- Да надо бы. У меня вот не вышло, - сказала она раздумчиво, опять присела со мной и стала камешек на ладони подкидывать.
- Не наговаривай на себя. Не такая ты. Не поверю, - попробовал я ее утешить, но она бессильно отмахнулась и затянула на голове платок. И сказала с горькой безнадежностью: - Нет, сынок, я кругом виновата. И особо перед Ваней.
- Тебя послушай...
- А ты не слушай - запоминай... Была бы война сейчас, я б тоже за Ваней пошла, за народ бы погибла. Само хорошее за народ погибнуть... А ты погиб бы?
- Ну что ты? Прямо в горло залазишь.
- Ну, прости, прости - попытала. Только быват - иной по косым переулочкам ладит. И рассуждаете нынче много. Слов-то не жалко?
- Ну разошлась! - сорвалось у меня злобное, но она как бы не слышала, задумалась, видно.
И вдруг обернулась ко мне резко, нетерпеливо:
- А Ванечка в первый же день войны пошел в военкомат. Война застала его уже в городе. А потом еще домой в деревню приехал... - она замолчала на миг и стала оглядываться, по-птичьи вытянув шею. - Кажись, кто-то ходит, аха? - Она взглянула на меня испуганными глазами и дотронулась до плеча: - Посмотри-ко, Васяня, что-то жутковато мне, - а голос глухой, изменившийся, даже меня напугала. Еще посидели немного и, видно, отошла, успокоилась. Но когда я опять посмотрел на нее, то не увидел лица. Она зажала его ладонями. И опять у меня не нашлось никакого слова. Вверху призывно кричали птицы, собираясь в дорогу, и я радовался их свободе.
16
...Где теперь ее поезд? О чем она думает, куда устремила глаза? - И вдруг чувствую, понимаю - как хорошо, чудно было бы, если б она не приезжала к нам. Как много всяких случайностей! Болела нога - и не ехала, выздоровела нога - и приехала. Значит, не Нюра виновата, а та женщина, которая вылечила березовыми почками, Так, значит, во всем виноваты почки, это березовые почки принесли беду. И грустно улыбаюсь, опять пробую посидеть у окна. И странно - в тот же миг вижу березу. Она посажена прямо в улице, под ней спит теленок, а рядом бегает мальчик. Береза маленькая, одинокая, и кора у ней серая, наверное, от пыли.
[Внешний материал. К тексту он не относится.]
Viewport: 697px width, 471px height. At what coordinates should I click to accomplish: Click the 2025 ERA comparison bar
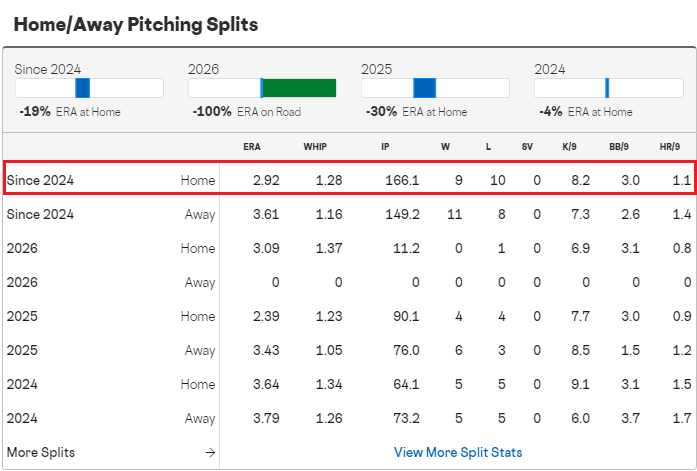pos(435,88)
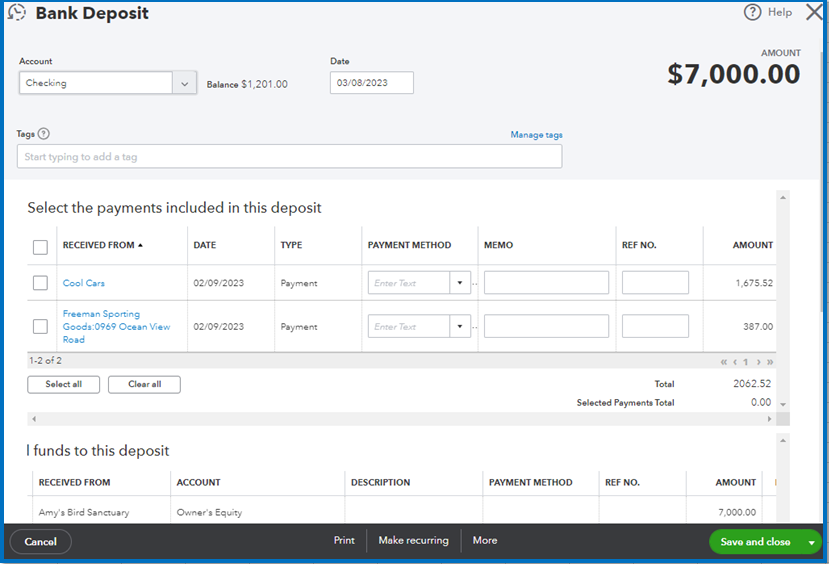
Task: Open the Manage tags link
Action: click(536, 135)
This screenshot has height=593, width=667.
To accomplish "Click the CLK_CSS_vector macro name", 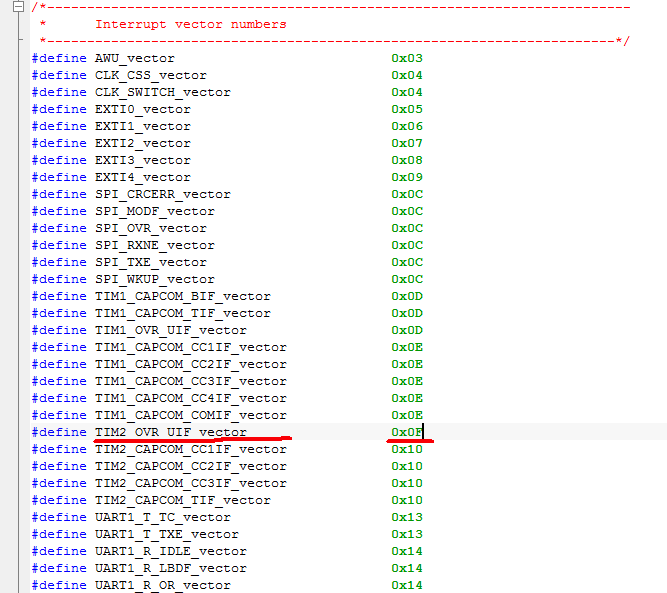I will [x=150, y=75].
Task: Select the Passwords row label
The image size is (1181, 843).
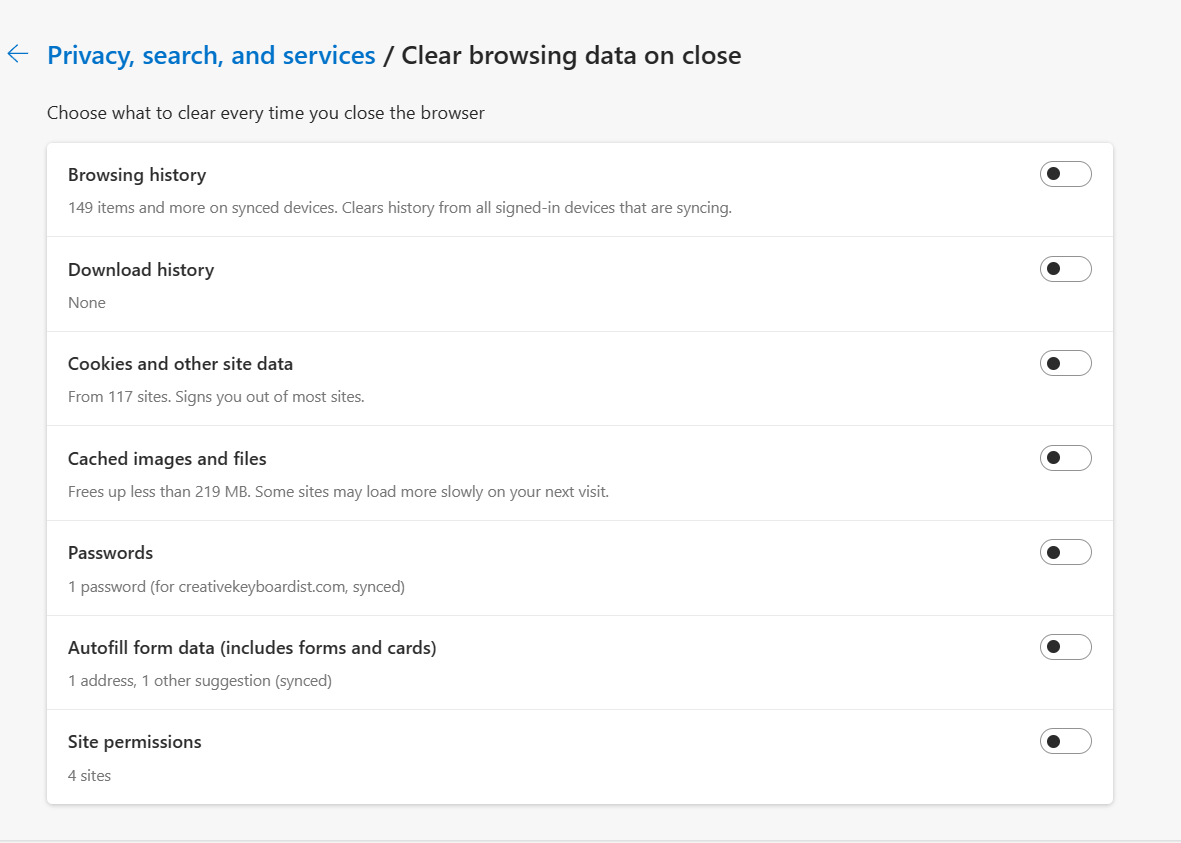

Зачем принесли ее люди сюда, в каком зеленом лесу выкопали. Мальчик прыгает на сук и качается. Но не успел еще я всмотреться в него, как сук подломился, и мальчик падает. Ушибся, наверное. Но уж нет больше в окне ни поселка, ни березы, ни мальчика, - и уж никогда не узнаю его имени, не увижу его лица, не услышу его голоса. В окне теперь другие картины: дымится трубой заводик, ползет трактор с тележкой, возле путей стоят парни с лопатами и скалятся, поднимают вверх руки и взмахивают фуражками, но уже нет той березы, того мальчика. И никогда, никогда не будет, и так всегда - промелькнуло, привиделось - и вот уж нет его, хоть кричи-закричись. Неужели и с Нюрой так? Неужели не вернется, не простит, не признает в лицо?.. И опять улыбаюсь сквозь боль. Вот что те почки наделали. С какой несчастной березы их ободрали...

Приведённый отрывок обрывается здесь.